Shirley Valentine premiered nearly 40 years ago but Elizabeth Newman shows that confidence in the playtext to speak for itself pays off. Emily James’ set perfectly frames the drama without getting in the way.
The spotlight is firmly on Sally Reid in this one-woman play, who is a revelation as the weary Scouse housewife
Shirley is dreaming of a better life, free from the chains of her uncaring husband who can’t find a kind word to say about her – never mind finding anything else. A chance encounter with a school friend also reminds her of the life she once lived – a far cry from where she is today.
Sally Reid’s embodiment of the over-friendly chatterbox is a total joy to watch. Immediately engaging, Reid exudes a motherly warmth as she delivers cheeky monologues about the clitoris over a never ending glass of white wine.
We’re welcomed into the lonely mother’s kitchen with a familiarity typically reserved for the nearest and dearest. Reid makes that connection with her audience instantly, crucial in keeping us on side for the duration.
As the drama develops, so does Valentine’s internal battle about taking the once in a lifetime change to live out her dream of going abroad.
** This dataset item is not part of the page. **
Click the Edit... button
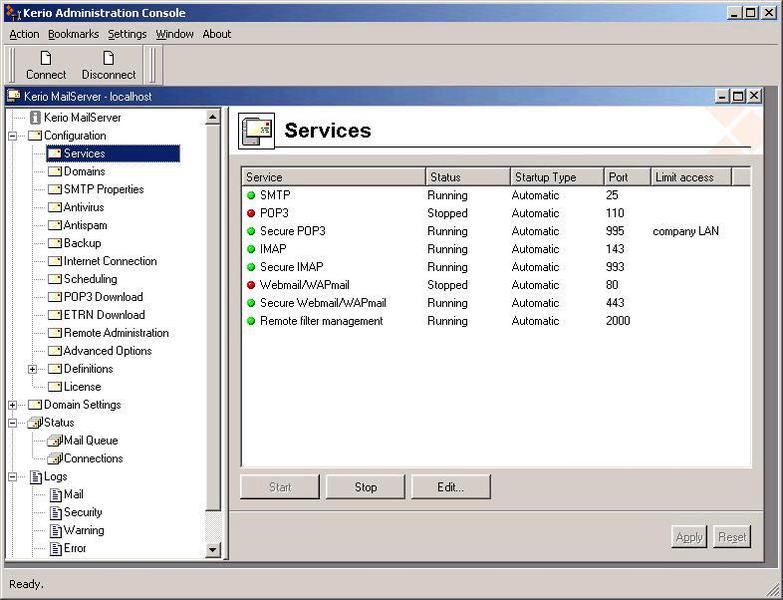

Domestic commitments weigh heavy on the protagonist – but her inability to take the leap only makes the audience champion her more.
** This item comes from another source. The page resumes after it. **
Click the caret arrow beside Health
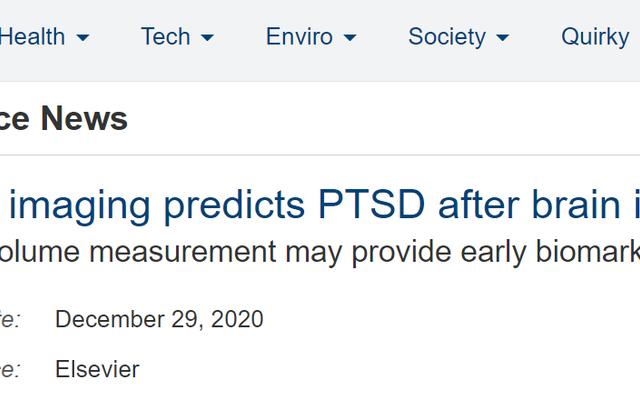 click(x=83, y=38)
Reid’s journey as Valentine is entrancing, flying the flag for every downtrodden family anchor in Britain and eventually taking a chance that few get the opportunity to do.
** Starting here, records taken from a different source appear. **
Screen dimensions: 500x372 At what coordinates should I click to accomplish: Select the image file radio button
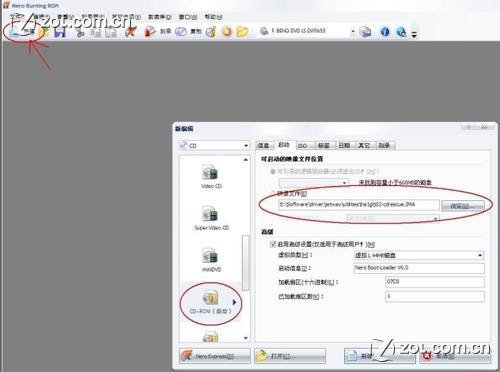click(273, 193)
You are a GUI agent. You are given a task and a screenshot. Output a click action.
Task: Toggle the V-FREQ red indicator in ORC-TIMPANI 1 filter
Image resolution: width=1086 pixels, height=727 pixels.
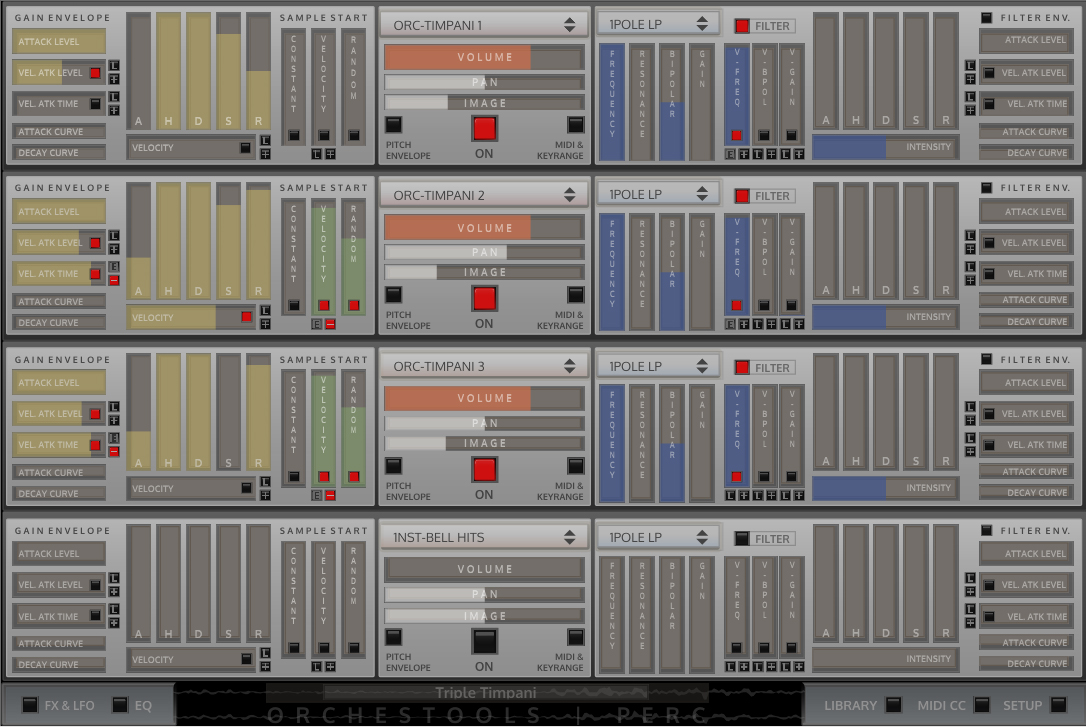coord(736,135)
Valentine’s regeneration in Act II is particularly enjoyable. Skewering dialogue about Brits abroad and the romantic escapades of her travelling partner Jane pull against the inevitable return to home and the humdrum life Valentine was so desperate to escape.
Getting the foundations right means a production that dazzles in its simplicity.
Capturing the quick-witted, no-nonsense Scouser with a pitch-perfect accent to boot, Reid handles the piece with an assured gusto that makes for an evening of laughter and emotion that isn’t to be missed.